Así transcurrieron los casi veinte minutos de examen: rotonda para arriba, calle para abajo, ceda a la derecha, semáforo en intermitente… Cuando el hombre me pidió que aparcara en cuanto encontrara sitio, mi mente borró por completo los últimos minutos de mi existencia. Como un autómata, salí del coche e intercambié posiciones de nuevo con Mari.

Mientras regresábamos al punto de partida, intenté recapitular todo lo que había podido hacer mal, pero no fui capaz de ordenar mis pensamientos. Las intersecciones, las indicaciones del examinador, las preguntas de los periodistas al salir de casa y el

post-it de mi hermano daban vueltas en mi cabeza en un carrusel sin sentido.

—Aarón, agáchate.

Nos acercábamos al centro de la DGT y los periodistas seguían apostados a la puerta. El coche atravesó el grupo de

paparazzi y aparcamos donde el examinador indicó.

Mari y el Acelga se bajaron y hablaron junto al capó del coche unos minutos. Yo me quedé en silencio intentando averiguar qué decían sin ningún resultado. Cuando volvieron al coche, tuve el presentimiento de que no traían buenas noticias.

El Acelga me miró entonces con seriedad y comenzó a enumerar todos mis errores. Y fueron muchos. Un peatón que no había visto cerca de un paso de cebra, una intersección que había hecho sin poner el intermitente, una rotonda que había tomado a demasiada velocidad, el dichoso freno de mano del principio…

—Me temo que está suspendido, señor Serafin —concluyó el hombre.

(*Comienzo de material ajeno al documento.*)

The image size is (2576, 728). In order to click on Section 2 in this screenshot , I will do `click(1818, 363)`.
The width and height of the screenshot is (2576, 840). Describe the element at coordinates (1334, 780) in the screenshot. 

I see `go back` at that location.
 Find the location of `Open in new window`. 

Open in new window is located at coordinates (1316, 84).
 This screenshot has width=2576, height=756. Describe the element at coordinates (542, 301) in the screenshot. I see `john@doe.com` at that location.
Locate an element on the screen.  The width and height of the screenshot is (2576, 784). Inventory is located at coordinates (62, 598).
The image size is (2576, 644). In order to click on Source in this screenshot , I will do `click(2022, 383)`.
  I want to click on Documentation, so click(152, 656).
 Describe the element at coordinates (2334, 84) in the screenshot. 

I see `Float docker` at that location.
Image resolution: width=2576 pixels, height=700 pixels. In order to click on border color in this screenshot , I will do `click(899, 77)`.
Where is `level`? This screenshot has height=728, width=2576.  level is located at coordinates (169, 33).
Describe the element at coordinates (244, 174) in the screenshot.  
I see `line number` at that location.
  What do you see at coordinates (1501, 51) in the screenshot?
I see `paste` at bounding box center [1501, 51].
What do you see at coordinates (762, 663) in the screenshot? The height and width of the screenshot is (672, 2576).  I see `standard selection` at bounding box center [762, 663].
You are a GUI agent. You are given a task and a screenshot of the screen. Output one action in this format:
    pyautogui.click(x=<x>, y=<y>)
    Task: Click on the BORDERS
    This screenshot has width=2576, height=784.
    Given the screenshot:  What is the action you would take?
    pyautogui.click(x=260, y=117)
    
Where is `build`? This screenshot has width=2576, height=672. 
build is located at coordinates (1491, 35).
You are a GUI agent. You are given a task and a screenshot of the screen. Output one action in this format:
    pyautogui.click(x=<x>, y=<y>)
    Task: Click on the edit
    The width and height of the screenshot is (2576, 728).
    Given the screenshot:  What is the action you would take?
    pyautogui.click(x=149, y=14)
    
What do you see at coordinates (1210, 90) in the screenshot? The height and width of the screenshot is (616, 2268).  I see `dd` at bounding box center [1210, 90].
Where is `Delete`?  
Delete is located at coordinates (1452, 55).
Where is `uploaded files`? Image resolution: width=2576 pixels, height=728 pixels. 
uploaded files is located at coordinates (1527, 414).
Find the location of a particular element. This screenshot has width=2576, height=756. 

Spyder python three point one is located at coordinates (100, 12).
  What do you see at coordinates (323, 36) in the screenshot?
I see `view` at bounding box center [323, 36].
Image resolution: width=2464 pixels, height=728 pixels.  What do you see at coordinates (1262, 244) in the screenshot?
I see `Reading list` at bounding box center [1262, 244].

Y con esas palabras, me devolvió a la triste realidad.

Me daba igual lo famoso que fuera o los seguidores que tuviera en internet, los miles de discos vendidos o las portadas de revistas que hubiera en la calle con mi cara. Había suspendido el examen de conducir.

Lo más patético de todo era que no me preocupaba lo que dijeran mis padres, ni mi hermano, ni mis amigos, ni tampoco el dinero que tendría que apoquinar de nuevo si volvía a suspender la siguiente vez. No, lo único que tenía en mente eran los malditos periodistas que pronto averiguarían el resultado de mi examen y los miles de desconocidos que se burlarían de mí o me lapidarían bajo cientos de mensajes de frívola compasión.

Como había intuido por la mañana, aquel día no tendría que haberme despertado.

¿Y todavía había gente que quería ser famosa?